Published on February 10 by the Department of Finance, the Proposed Retail Payment Activities Regulations support the Retail Payments Activities Act (RPAA), the new legislative framework regulating retail payment activities in Canada (for more information about the RPAA read our article here).
The Proposed Regulations include standards for operational risk management, requirements to safeguard end-user funds to reduce the risks of disruptions in payment services that result in end users being temporarily unable to access their funds or make payments. It also incorporates requirements regarding payment service providers’ (PSPs) registration with the Bank of Canada (BoC); reporting requirements; and penalties for violating requirements.
The RPAA excludes certain entities such as prudentially regulated financial institutions (e.g. banks and credit unions) as well as certain activities such as payment functions performed in relation to an electronic funds transfer that is made for the purpose of giving effect to prescribed transactions in relation to securities.

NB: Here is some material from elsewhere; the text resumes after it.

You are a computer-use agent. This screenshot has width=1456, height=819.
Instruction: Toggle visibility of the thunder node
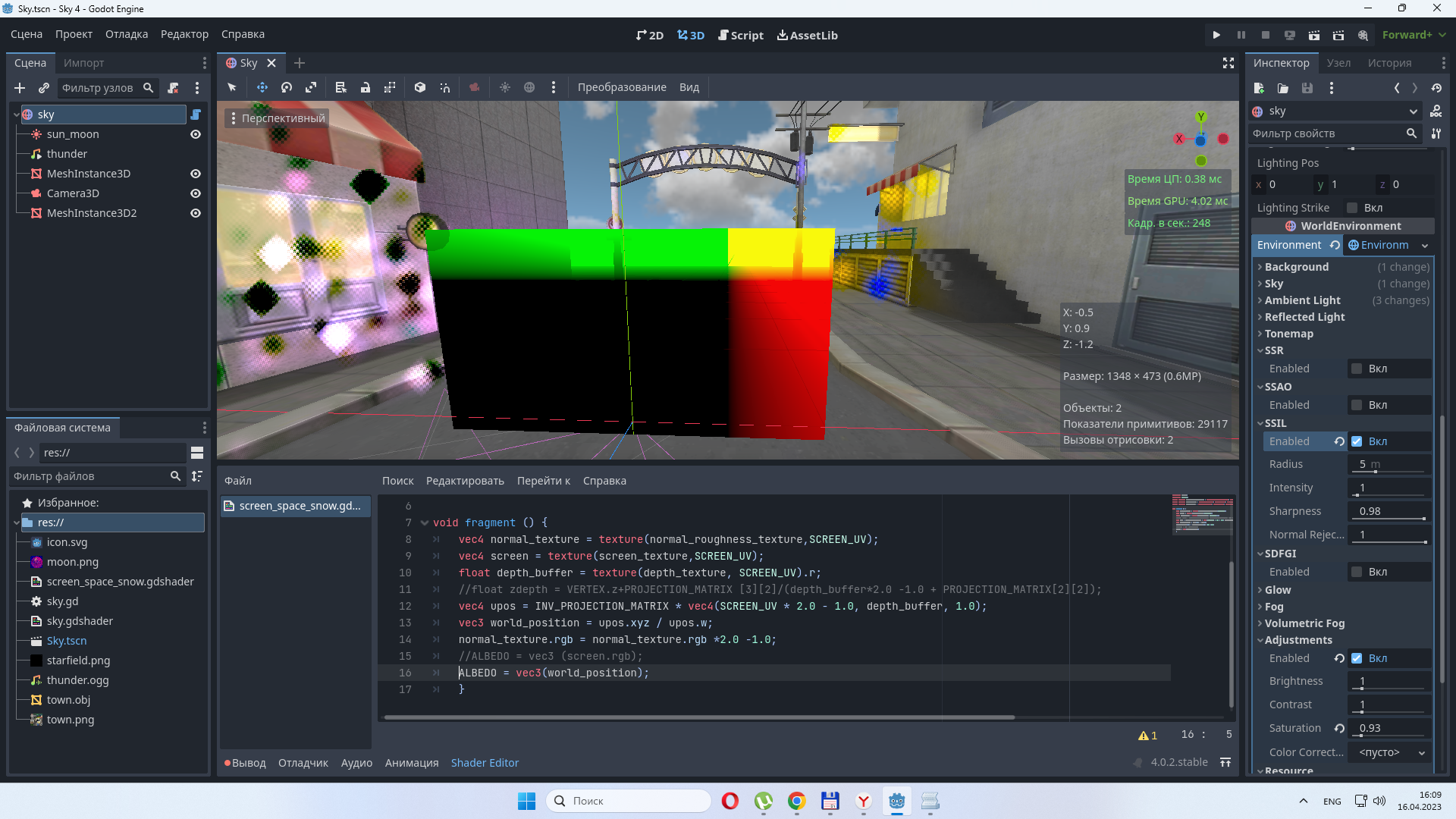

Risk management and incident response
PSPs will be required to establish, implement and maintain a risk management and incident response framework
The PSP’s Risk Management Framework should be designed to preserve the (1) integrity; (2) confidentiality; and (3) the availability of its retail payment activities and of the systems, and data or information involved in the provision of those activities.
Safeguarding of funds
PSPs will have to (1) hold funds in trust, in a trust account; or (2) hold funds in a segregated account and hold insurance or a guarantee in respect of the funds.
To ensure end users have reliable and timely access to their funds, accounts used to hold end-user funds will have to be held at prudentially regulated financial institutions (e.g. banks, provincial credit unions, foreign financial institutions).
PSPs will be required to have a written safeguarding-of-funds framework to ensure that end users have reliable access to their funds without delay, and that, in the event of PSP insolvency, the funds or proceeds of the insurance or guarantee are paid to end users without delay.
PSPs will be required to report to the BoC through several channels, including:
Annual reports containing prescribed information pertaining their Risk Management Framework, fund safeguarding, and any other prescribed information.
Significant change reports that will have to be transmitted at least 5 days prior to making any significant change in the way they perform a retail payment activity or before they perform a new retail payment activity. “Significant changes are those that could reasonably be expected to have a material impact on operational risks or the manner in which end-user funds are safeguarded”.
Incident report of incidents that have a “material impact” on an end user, other PSPs, or designated financial market infrastructures. The incident report will have to be communicated also to impacted individuals and entities.
PSPs will also be required to register with the BoC to operate under the RPAA. While the RPAA sets out information that applicants must include when they seek to register with the Bank of Canada as a PSP, the Proposed Regulations sets out additional details regarding the application requirements of the RPAA including with regard to contact information.
The comment period is open until March 28, 2023.